* _Exercise prompt_: Only one portion of the data is to be written out: from the line bearing "Screen dimensions: 1389x868 Task: Open" through the line bearing "The image size is (1092, 1092).". Write it exactly as it appears.

================

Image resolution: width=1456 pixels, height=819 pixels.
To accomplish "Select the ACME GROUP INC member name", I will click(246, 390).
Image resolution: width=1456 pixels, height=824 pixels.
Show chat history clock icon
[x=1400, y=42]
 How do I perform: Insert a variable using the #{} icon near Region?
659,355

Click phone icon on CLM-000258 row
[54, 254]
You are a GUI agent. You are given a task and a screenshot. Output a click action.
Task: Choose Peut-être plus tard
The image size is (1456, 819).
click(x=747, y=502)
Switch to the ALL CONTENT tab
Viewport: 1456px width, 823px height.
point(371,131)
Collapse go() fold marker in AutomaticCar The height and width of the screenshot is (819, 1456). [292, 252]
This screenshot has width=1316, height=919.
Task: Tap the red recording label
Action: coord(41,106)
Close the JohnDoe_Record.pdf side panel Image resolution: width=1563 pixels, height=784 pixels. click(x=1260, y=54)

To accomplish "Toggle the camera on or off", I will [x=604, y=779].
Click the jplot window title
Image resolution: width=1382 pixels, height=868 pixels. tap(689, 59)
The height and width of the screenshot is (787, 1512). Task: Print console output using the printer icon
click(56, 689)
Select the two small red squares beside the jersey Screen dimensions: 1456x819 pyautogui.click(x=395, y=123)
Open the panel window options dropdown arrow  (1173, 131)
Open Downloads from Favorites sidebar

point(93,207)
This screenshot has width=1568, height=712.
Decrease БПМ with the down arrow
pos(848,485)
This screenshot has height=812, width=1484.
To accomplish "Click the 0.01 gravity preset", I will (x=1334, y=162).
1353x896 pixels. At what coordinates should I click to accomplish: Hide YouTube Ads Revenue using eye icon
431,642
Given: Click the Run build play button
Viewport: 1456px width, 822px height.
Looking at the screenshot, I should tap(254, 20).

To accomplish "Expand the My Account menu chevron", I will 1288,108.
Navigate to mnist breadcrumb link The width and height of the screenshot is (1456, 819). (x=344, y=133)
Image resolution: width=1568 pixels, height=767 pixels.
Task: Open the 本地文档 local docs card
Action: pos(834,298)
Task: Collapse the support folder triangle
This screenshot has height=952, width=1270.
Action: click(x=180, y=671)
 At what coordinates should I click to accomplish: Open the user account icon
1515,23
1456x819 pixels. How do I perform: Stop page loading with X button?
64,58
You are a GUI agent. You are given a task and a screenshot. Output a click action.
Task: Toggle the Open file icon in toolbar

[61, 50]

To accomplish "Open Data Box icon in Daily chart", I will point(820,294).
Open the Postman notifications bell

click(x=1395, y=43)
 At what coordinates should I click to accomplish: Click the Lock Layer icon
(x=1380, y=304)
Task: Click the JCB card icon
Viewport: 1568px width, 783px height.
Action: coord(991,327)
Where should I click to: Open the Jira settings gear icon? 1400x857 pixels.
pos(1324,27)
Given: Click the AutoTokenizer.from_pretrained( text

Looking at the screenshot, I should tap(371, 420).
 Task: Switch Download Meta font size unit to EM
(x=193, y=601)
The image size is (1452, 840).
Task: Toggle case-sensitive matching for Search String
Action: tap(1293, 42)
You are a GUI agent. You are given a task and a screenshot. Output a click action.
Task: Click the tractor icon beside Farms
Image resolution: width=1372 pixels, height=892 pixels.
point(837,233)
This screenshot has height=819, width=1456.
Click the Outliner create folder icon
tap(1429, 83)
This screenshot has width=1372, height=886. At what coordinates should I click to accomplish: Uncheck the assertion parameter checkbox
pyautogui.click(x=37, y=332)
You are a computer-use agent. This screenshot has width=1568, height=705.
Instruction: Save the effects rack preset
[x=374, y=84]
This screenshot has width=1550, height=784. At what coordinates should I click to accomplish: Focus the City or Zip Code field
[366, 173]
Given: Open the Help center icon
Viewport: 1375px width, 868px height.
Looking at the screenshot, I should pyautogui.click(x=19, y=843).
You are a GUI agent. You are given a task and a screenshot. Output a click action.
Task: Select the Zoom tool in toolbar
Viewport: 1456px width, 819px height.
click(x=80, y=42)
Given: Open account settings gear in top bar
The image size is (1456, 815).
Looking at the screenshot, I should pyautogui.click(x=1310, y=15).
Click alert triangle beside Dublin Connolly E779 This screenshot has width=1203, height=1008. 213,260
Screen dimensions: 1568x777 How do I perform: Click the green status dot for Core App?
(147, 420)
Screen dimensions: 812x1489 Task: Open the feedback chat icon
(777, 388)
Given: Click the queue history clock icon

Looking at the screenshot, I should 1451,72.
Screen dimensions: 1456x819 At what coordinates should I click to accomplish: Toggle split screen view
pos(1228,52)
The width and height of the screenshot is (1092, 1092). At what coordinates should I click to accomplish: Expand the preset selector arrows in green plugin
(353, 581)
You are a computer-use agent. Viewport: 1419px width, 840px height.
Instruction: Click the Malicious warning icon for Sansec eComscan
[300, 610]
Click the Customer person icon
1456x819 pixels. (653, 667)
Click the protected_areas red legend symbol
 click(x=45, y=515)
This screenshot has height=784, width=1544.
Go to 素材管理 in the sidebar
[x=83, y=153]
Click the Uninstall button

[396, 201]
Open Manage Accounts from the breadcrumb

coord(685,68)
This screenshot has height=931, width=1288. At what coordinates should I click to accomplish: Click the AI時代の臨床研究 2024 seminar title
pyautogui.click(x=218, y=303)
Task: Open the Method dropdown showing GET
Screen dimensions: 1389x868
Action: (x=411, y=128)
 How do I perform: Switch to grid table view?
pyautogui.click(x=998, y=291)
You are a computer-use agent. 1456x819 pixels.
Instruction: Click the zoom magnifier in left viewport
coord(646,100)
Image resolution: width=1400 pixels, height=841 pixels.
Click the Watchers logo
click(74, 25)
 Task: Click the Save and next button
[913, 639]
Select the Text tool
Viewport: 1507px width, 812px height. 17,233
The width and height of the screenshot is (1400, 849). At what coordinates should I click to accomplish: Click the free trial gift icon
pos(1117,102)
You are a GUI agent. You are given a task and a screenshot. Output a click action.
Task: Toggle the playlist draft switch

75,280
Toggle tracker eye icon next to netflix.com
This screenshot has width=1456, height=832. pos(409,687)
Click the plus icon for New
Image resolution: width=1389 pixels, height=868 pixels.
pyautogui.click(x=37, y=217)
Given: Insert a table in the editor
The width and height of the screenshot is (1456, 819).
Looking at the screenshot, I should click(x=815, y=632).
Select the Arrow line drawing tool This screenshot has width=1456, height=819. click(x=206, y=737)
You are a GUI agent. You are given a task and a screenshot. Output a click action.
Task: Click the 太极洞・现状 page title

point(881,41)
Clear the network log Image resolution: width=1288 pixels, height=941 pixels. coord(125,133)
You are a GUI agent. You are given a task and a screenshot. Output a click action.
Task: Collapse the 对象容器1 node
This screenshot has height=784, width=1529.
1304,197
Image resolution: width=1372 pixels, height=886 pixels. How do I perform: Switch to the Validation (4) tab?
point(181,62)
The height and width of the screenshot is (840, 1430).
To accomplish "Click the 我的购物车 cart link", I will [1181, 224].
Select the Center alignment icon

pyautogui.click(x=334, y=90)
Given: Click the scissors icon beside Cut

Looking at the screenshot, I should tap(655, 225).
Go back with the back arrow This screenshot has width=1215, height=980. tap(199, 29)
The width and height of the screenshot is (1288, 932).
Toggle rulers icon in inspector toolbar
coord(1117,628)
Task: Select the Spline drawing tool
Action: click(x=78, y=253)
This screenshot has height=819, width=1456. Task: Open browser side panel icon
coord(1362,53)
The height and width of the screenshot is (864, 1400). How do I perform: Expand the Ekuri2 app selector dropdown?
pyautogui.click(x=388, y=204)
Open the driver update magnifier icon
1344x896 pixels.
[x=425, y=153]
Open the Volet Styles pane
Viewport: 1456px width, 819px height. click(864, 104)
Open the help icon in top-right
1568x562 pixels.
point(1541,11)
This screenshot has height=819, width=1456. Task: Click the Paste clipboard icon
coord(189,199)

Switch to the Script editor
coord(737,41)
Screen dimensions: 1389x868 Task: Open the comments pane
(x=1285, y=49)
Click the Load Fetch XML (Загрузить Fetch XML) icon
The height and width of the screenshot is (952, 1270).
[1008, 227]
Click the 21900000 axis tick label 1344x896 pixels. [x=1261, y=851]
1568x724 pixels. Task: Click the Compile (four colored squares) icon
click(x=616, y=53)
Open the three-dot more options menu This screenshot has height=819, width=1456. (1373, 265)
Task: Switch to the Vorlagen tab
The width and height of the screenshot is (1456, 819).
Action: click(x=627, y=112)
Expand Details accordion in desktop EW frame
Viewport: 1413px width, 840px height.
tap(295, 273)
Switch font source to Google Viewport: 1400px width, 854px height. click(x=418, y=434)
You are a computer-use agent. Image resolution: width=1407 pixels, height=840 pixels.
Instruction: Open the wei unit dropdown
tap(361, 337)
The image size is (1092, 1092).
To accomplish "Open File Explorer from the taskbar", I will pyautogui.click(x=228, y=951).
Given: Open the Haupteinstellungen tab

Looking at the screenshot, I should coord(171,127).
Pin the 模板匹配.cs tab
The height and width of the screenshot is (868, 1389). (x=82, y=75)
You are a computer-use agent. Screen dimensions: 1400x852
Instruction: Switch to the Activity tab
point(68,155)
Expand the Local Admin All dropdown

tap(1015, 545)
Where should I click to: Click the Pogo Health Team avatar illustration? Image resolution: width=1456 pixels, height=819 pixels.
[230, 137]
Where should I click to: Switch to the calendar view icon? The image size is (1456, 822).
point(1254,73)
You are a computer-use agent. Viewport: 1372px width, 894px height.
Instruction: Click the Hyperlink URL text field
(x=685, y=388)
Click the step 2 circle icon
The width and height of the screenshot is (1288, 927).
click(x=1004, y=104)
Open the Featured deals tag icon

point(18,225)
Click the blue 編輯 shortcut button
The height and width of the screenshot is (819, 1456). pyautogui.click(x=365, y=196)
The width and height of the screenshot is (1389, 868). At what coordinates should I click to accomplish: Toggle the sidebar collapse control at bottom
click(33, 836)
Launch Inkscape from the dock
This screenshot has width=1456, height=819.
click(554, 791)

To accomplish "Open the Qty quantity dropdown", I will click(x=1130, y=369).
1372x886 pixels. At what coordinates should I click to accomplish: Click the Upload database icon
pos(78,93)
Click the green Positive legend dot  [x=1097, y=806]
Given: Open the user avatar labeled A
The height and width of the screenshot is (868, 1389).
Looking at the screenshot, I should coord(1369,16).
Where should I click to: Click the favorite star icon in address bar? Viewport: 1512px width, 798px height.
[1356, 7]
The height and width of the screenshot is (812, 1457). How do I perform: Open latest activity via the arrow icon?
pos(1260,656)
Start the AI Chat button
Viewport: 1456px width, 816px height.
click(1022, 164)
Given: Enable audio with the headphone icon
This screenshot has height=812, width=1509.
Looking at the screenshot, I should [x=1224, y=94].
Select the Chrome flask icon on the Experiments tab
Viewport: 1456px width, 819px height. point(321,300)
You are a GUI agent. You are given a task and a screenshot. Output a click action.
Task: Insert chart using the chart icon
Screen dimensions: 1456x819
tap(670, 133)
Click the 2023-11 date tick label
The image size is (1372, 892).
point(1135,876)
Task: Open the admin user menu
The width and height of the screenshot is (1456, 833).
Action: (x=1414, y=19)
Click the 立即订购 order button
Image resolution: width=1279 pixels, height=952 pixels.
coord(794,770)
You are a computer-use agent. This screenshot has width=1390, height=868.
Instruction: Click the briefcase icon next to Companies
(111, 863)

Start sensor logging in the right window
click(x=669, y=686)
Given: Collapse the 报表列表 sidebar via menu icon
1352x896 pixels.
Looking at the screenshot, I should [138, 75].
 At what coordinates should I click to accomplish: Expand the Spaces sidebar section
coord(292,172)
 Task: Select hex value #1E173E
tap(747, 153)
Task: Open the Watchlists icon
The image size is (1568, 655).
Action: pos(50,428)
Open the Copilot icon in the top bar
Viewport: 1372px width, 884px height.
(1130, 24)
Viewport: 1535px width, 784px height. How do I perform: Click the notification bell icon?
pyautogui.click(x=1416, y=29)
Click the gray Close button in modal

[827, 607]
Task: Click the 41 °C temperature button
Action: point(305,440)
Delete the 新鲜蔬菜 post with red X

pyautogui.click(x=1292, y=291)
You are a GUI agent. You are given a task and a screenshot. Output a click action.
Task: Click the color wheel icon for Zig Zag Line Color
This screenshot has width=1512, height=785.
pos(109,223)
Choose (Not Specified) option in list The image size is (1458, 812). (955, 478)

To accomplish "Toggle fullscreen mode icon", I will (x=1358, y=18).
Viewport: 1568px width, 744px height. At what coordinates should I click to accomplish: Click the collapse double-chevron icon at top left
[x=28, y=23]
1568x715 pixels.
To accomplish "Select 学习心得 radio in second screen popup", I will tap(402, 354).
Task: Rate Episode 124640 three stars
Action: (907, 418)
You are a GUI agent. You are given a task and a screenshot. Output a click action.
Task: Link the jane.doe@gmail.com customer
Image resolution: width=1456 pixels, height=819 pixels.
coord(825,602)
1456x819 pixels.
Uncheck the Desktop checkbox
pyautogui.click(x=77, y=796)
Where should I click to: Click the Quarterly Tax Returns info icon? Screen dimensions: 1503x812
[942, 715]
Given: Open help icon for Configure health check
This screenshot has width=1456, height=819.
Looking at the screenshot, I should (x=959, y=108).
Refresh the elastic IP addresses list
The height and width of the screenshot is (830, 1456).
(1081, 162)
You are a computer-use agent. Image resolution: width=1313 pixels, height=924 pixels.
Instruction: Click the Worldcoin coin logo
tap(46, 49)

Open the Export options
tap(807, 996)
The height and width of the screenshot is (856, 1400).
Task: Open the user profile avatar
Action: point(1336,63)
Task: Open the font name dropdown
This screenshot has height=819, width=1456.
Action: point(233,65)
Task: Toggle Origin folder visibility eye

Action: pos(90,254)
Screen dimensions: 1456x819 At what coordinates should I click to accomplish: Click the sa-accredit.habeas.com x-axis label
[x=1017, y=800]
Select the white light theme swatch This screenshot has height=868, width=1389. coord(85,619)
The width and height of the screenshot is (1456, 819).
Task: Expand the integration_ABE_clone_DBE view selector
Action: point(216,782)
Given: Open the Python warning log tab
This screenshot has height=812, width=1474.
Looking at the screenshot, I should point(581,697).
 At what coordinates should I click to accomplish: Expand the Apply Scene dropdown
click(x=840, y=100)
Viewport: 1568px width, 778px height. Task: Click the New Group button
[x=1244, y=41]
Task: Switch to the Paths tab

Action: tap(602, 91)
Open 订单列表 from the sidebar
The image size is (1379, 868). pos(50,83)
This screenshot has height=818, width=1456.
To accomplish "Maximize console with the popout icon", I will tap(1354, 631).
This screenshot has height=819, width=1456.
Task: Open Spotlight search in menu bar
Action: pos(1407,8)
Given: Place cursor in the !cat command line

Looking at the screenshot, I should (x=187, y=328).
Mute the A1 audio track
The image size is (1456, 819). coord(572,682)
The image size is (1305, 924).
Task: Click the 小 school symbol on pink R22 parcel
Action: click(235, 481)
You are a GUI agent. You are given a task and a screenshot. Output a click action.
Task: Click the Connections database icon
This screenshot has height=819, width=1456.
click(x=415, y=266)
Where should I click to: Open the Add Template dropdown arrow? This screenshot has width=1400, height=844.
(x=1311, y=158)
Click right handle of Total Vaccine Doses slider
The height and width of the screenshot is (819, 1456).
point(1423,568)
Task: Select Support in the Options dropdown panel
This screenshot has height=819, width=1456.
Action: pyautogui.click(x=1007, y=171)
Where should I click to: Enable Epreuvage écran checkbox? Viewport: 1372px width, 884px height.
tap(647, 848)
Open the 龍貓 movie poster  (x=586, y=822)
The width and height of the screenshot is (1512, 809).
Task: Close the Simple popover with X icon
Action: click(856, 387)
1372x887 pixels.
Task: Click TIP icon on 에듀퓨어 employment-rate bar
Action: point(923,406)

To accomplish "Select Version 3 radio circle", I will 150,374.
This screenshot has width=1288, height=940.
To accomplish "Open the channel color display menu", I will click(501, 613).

================

* _Task response_:
Screen dimensions: 1389x868 Task: Open the comments pane
(x=1285, y=49)
Click the Load Fetch XML (Загрузить Fetch XML) icon
The height and width of the screenshot is (952, 1270).
[1008, 227]
Click the 21900000 axis tick label 1344x896 pixels. [x=1261, y=851]
1568x724 pixels. Task: Click the Compile (four colored squares) icon
click(x=616, y=53)
Open the three-dot more options menu This screenshot has height=819, width=1456. (1373, 265)
Task: Switch to the Vorlagen tab
The width and height of the screenshot is (1456, 819).
Action: click(x=627, y=112)
Expand Details accordion in desktop EW frame
Viewport: 1413px width, 840px height.
tap(295, 273)
Switch font source to Google Viewport: 1400px width, 854px height. click(x=418, y=434)
You are a computer-use agent. Image resolution: width=1407 pixels, height=840 pixels.
Instruction: Open the wei unit dropdown
tap(361, 337)
The image size is (1092, 1092).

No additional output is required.